Whitey nodded encouragement. “Go on.”
“They’re all the same,” Bartholomew continued, “so Crest is best, Gleem can’t be beaten, Gantpaste is number one, tests confirm that no toothpaste stops more cavities than Colgate, nothing whitens teeth or freshens breath better than Close-up, and Generic is just as good as any big name brand.”
Whitey was impressed. “You’ve really done your homework.”
“I understand none of this,” said Fouad.
“You will,” Whitey promised. “That’s what training is all about. I’ll answer any questions you might have.”
“I have a question, Mr. Caspian,” Bartholomew said.
“Ask away.”
“Of course I believe in the Judeo-Christian work ethic, and I’m more than willing to apply myself to succeed here at Gant Industries . . .”
“That’s good to hear.”
“Yes sir, but I was wondering . . . what sort of early advancement opportunities would be available for someone who could tell you where Philo Dufresne keeps his submarine?”
Overheard in the Cortex
Starting out early that morning, Joan and Kite went first to the Departme
nt of Sewers building on Eleventh Avenue, where Joan signed some forms for Fatima Sigorski and cleaned out her locker. Kite with her empty right sleeve attracted the attention of the younger sewer jockeys, who naturally assumed she was a veteran of the effluvia, a notion she did nothing to discourage. Drawing on the sewer lore Joan had shared with her, Kite told the credulous barge-riders that she had “worked hand in glove with Teddy May himself, back when I was just a sprout and he was an old man refusing to retire.” When they heard that, everybody wanted her autograph; charging three bucks a signature, she cleared forty-two dollars by the time Joan had finished her business.

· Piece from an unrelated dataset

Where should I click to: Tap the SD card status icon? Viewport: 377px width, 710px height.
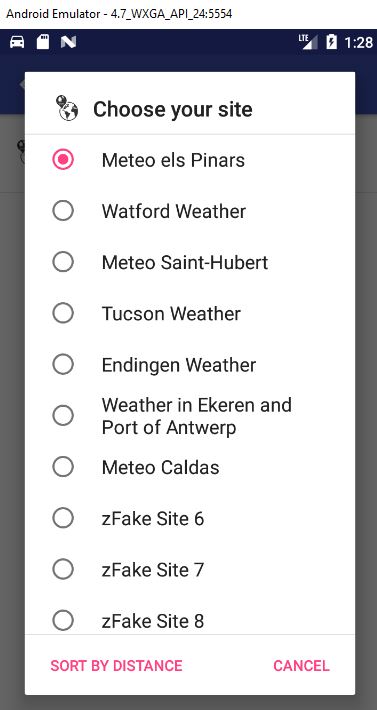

They went down to 34th Street and walked east. Kite used part of her earnings to buy breakfast falafel and coffee from a sidewalk hot cart, and while she paid the vendor Joan craned her neck to stare at the Phoenix, its mooring-mast pinnacle obscured this morning by smog and low cloud cover. The Electric Ad on the building’s western face was the same one that had puzzled Eddie Wilder yesterday, the giant’s day-calendar page with the mysterious number: 997.
“Do you have any idea what that means?” Joan asked, as Kite took a bite of falafel.
“It’s a tally of some kind, isn’t it?” Kite spoke around a mouthful. “The number goes up every so often.”
“But do you know what it is that’s being tallied, or who’s doing the counting? I remember when the Phoenix first opened, the number was in the low eight hundreds, and some newspaper columnist commented on it in the Times, but he didn’t offer an explanation.”